> **Exercise**
Up to and including the line that contains "Task: Toggle the 3D-Entwurf button", reproduce every line exactly, beginning with the first line below.

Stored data
::::::::::
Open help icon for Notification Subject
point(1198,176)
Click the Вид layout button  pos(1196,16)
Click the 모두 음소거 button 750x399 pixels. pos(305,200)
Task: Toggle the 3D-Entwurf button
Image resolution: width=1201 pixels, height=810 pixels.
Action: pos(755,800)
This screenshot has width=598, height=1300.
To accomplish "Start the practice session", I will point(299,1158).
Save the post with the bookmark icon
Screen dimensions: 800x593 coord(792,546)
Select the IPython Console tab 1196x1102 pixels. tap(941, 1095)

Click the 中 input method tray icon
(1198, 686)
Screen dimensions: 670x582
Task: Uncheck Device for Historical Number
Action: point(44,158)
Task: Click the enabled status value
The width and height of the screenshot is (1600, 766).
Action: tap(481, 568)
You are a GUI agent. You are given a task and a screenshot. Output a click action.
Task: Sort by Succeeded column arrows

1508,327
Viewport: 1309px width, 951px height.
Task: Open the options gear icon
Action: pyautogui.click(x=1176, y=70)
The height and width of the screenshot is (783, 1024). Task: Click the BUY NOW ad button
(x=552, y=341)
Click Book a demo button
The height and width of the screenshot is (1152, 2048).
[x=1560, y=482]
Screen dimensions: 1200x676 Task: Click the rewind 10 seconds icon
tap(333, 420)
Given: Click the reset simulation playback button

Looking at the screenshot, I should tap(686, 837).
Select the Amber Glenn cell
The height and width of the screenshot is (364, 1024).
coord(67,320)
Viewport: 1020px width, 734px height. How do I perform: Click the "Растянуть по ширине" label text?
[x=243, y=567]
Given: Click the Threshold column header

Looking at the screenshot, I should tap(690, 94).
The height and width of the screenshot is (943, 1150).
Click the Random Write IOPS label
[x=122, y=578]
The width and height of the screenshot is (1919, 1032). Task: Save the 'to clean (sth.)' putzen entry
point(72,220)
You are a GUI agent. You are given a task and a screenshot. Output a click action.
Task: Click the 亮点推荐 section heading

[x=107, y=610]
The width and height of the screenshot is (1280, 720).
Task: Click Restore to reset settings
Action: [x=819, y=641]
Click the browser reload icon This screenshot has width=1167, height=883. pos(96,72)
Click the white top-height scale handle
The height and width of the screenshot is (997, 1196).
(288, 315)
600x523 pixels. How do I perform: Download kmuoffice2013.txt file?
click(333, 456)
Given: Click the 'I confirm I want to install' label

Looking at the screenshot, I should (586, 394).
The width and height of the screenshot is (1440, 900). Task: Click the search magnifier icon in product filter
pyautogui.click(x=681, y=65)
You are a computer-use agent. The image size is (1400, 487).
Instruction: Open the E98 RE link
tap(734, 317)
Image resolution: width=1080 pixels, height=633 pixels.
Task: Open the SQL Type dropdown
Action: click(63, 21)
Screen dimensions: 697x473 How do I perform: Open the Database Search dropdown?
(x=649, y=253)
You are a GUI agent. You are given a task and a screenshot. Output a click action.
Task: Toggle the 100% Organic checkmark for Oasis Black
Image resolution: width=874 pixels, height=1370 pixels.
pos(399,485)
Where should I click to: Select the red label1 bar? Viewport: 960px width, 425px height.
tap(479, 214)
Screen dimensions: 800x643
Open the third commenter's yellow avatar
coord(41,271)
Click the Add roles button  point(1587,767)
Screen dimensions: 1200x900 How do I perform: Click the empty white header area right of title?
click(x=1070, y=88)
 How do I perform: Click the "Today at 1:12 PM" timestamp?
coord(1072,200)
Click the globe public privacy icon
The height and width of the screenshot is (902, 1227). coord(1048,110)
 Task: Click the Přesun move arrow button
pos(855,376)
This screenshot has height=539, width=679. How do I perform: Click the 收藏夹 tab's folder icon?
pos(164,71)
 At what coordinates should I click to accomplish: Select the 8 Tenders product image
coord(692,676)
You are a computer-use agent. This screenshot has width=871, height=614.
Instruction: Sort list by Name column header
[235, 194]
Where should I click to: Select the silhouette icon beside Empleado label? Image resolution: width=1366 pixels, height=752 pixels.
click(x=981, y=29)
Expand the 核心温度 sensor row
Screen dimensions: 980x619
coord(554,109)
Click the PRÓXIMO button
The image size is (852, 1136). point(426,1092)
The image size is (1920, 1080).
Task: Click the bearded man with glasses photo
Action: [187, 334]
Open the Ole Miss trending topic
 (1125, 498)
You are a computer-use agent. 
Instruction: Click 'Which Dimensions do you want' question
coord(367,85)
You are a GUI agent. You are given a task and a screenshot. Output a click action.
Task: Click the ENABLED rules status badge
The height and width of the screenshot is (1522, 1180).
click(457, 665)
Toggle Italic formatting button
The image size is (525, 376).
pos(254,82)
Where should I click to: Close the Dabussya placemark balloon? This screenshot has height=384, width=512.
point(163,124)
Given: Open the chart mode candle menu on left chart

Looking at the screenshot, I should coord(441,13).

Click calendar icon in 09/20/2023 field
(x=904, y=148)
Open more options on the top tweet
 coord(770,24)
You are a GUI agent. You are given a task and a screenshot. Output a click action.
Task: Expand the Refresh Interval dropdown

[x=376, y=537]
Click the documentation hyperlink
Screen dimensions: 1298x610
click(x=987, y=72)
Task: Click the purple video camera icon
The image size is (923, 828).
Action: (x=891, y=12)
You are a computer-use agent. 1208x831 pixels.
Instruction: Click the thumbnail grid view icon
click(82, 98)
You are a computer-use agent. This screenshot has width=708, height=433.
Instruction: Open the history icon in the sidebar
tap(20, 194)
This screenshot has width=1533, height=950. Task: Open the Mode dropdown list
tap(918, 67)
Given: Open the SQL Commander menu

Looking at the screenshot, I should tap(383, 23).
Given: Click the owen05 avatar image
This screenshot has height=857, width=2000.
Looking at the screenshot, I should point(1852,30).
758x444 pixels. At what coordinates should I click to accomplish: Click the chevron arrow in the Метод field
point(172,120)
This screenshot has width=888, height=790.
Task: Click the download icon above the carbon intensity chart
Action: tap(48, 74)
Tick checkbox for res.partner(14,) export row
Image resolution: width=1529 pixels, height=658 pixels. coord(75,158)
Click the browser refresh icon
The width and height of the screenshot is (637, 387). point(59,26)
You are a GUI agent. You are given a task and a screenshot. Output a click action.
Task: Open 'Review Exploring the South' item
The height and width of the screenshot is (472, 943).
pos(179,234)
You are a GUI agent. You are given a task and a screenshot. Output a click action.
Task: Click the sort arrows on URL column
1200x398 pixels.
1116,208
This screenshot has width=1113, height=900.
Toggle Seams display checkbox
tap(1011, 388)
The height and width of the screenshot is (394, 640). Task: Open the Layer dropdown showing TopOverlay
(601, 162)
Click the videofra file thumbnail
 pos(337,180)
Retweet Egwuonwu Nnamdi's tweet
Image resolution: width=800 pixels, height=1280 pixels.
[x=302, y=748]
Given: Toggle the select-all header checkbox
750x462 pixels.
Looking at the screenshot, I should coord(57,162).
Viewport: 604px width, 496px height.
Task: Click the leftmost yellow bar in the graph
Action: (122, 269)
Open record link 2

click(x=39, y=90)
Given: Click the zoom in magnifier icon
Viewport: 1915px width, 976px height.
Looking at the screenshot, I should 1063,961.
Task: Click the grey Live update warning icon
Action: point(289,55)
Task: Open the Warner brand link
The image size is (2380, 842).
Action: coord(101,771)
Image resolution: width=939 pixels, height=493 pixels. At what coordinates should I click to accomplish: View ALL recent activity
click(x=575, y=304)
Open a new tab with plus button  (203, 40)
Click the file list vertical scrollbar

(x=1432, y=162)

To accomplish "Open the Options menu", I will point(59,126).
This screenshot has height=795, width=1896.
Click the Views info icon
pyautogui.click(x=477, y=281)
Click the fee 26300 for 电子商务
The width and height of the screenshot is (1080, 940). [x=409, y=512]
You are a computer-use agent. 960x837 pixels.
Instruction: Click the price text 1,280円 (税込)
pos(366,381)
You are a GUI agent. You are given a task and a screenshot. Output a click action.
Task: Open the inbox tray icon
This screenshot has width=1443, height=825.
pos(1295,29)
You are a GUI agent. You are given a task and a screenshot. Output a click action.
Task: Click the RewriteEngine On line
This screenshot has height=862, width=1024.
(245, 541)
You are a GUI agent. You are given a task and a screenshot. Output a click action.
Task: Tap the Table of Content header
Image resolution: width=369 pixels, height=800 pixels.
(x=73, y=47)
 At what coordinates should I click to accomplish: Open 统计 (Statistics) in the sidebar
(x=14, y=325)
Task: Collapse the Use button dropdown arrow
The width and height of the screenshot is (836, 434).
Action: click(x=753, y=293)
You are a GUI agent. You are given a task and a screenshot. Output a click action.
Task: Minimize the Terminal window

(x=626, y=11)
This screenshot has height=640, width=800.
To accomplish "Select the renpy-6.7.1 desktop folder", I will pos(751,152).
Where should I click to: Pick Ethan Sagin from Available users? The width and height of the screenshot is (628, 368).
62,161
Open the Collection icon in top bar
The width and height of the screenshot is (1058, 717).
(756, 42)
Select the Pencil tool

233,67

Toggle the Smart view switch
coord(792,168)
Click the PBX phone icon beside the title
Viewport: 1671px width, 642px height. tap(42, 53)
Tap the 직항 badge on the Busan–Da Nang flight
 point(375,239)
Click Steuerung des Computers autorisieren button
::::::::::
> **Answer to this problem**
Open help icon for Notification Subject
point(1198,176)
Click the Вид layout button  pos(1196,16)
Click the 모두 음소거 button 750x399 pixels. pos(305,200)
Task: Toggle the 3D-Entwurf button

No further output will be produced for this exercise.